One line at a time, check the entries below for the word "Select", and copy each line that has it.

| SUPPLIED MATERIAL |
★ ★ ★ ★ ★ ★ ★

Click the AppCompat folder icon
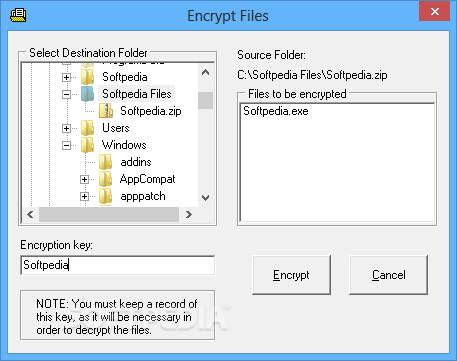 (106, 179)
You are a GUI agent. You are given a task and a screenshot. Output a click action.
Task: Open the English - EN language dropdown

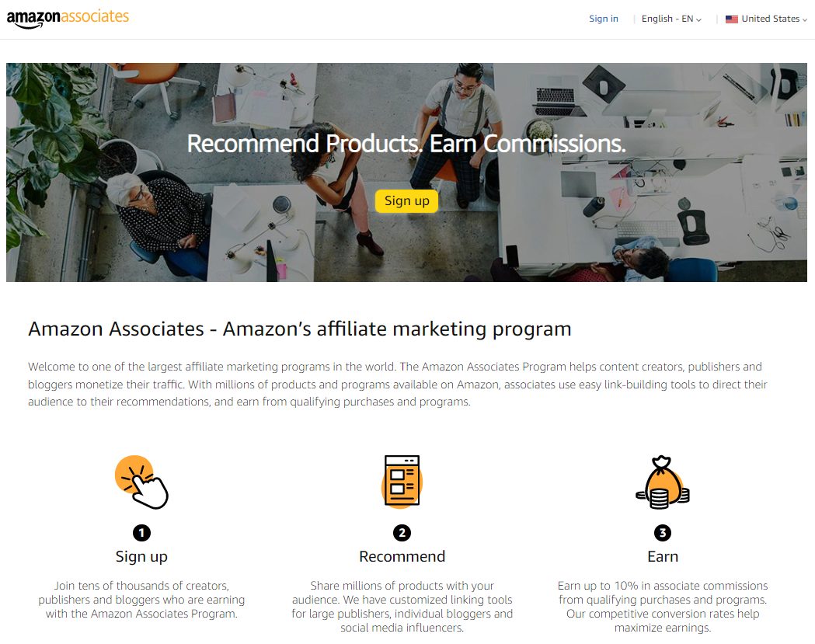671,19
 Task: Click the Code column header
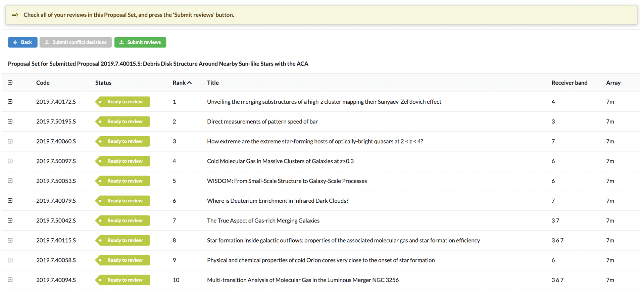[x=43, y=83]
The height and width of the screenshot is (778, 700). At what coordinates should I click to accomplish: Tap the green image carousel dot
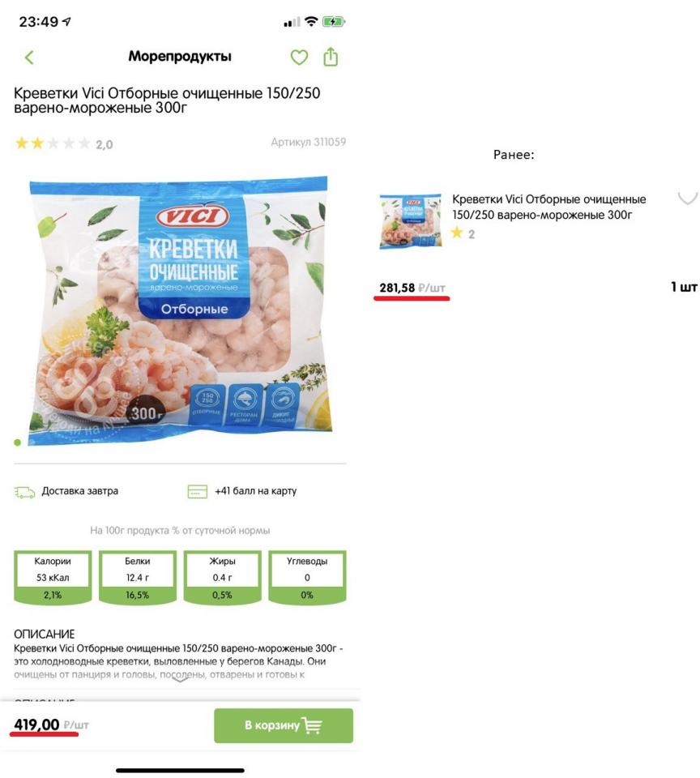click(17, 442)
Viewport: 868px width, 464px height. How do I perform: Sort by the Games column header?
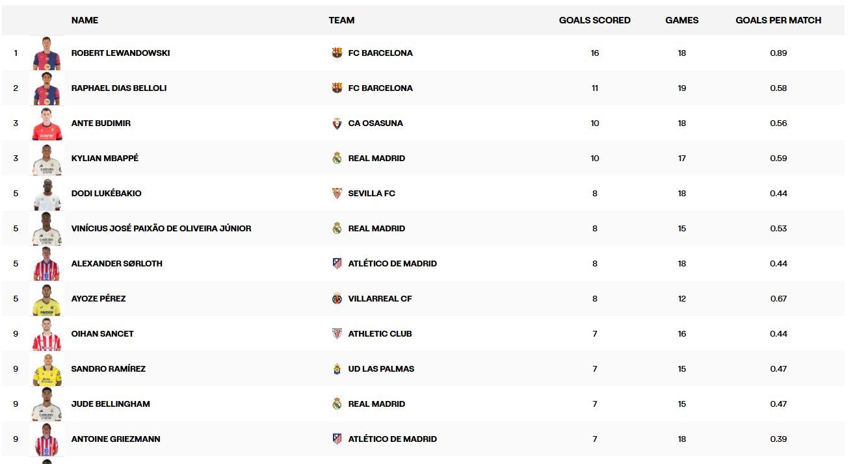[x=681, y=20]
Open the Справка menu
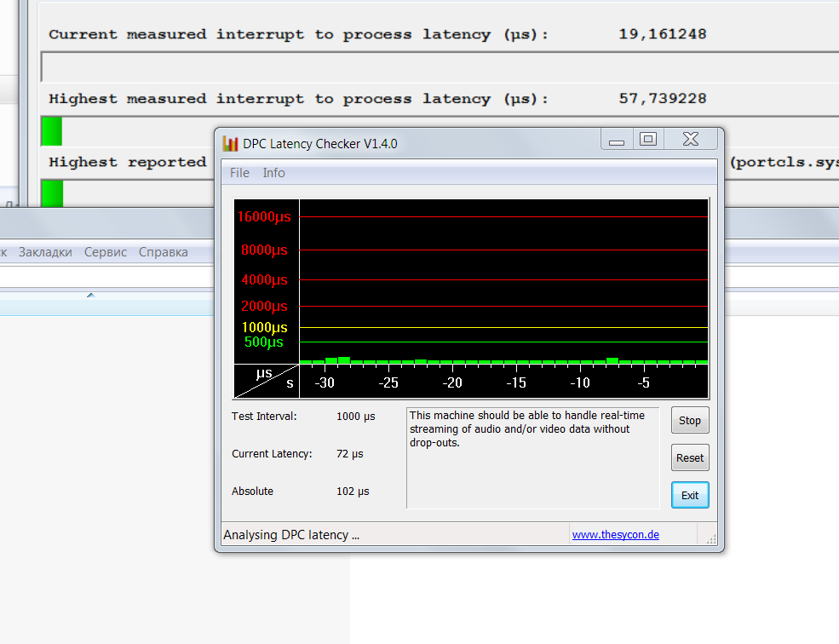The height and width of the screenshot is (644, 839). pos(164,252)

★ ★ ★ ★ ★ ★ ★

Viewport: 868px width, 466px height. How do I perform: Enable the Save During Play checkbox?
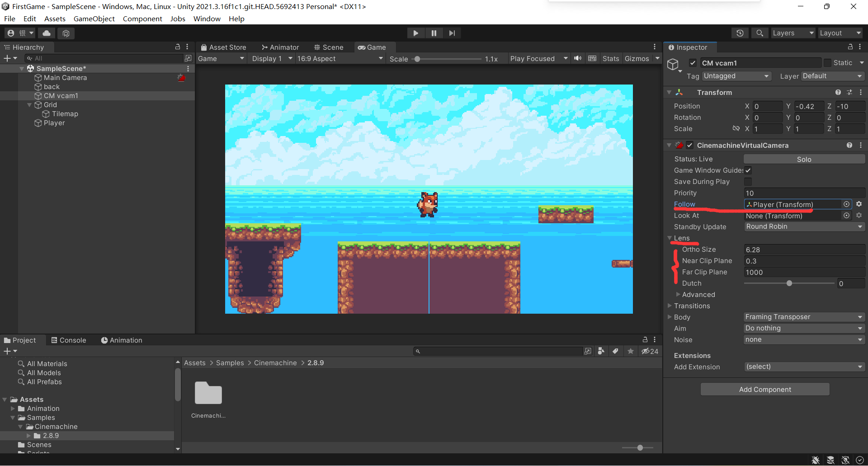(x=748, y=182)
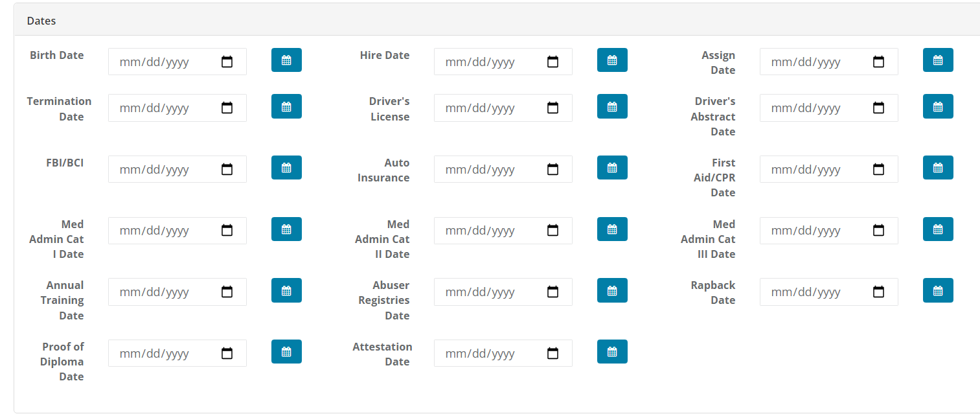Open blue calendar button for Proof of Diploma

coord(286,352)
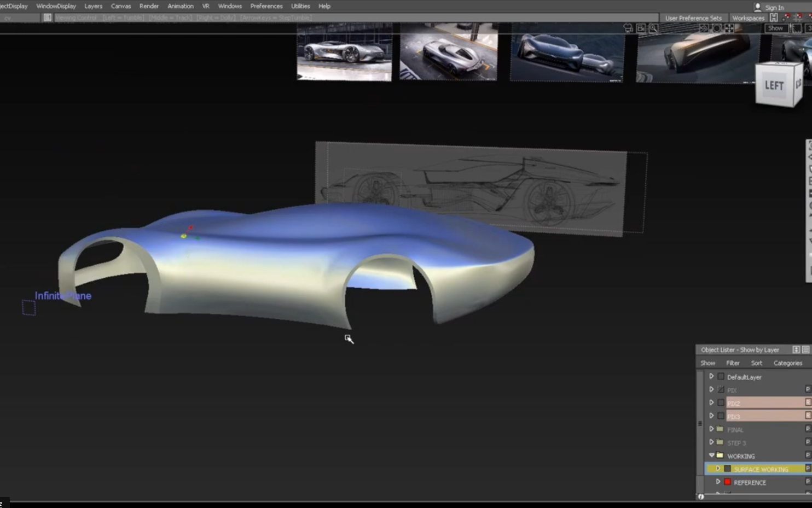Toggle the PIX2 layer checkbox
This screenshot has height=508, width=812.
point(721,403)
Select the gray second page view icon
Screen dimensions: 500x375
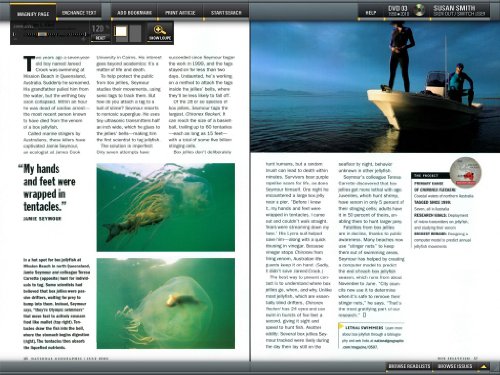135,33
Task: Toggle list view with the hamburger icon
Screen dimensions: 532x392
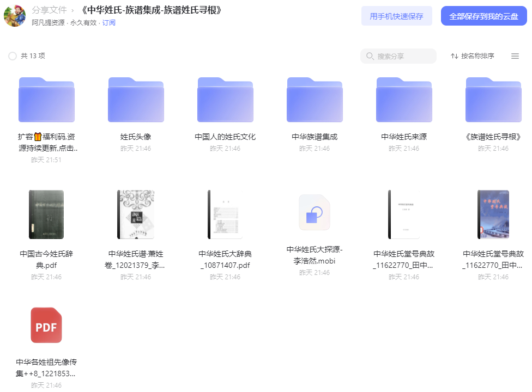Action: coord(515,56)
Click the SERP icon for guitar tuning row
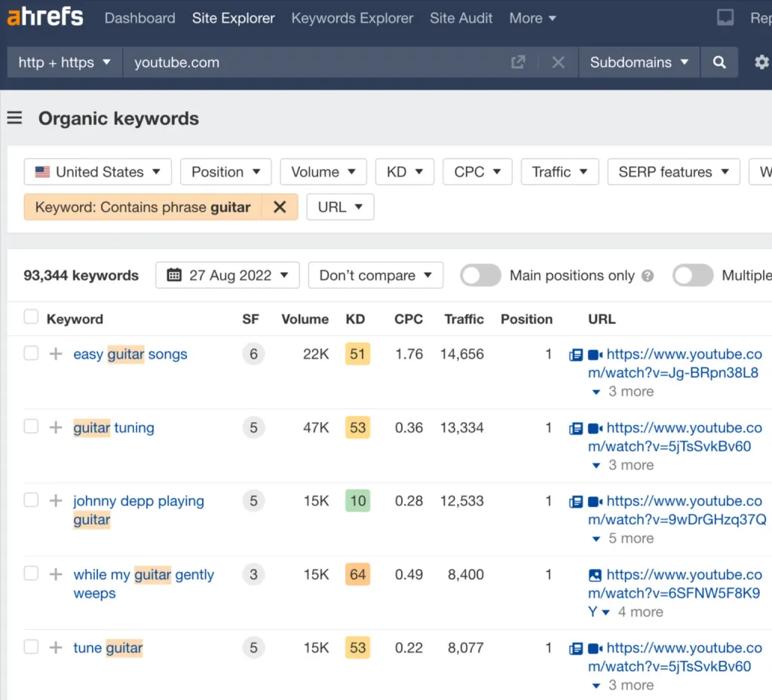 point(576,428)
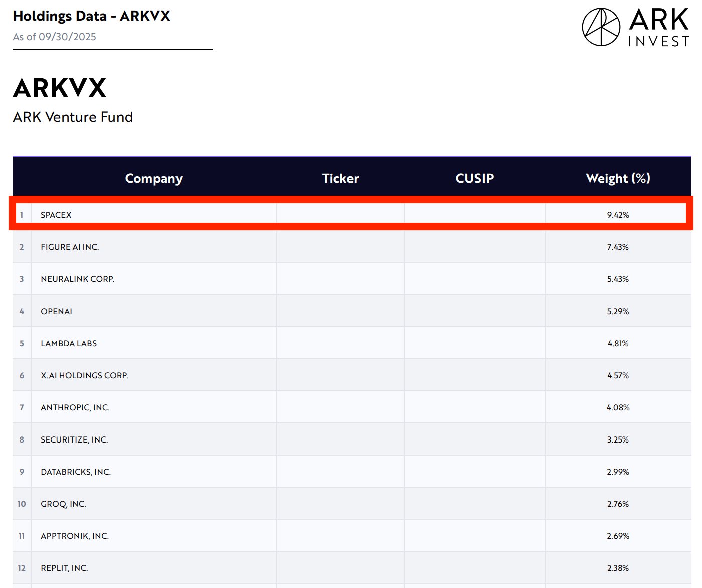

★ ★ ★ ★ ★ ★ ★

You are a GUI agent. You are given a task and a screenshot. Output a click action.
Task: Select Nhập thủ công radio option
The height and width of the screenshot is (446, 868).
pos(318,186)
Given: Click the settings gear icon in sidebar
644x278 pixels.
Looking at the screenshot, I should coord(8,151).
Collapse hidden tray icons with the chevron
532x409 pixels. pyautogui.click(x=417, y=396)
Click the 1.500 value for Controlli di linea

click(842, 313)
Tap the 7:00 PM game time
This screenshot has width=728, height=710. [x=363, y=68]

★ ★ ★ ★ ★ ★ ★

| ANSWER TO THE EXERCISE |
Select the gray second page view icon
Task: Select Nhập thủ công radio option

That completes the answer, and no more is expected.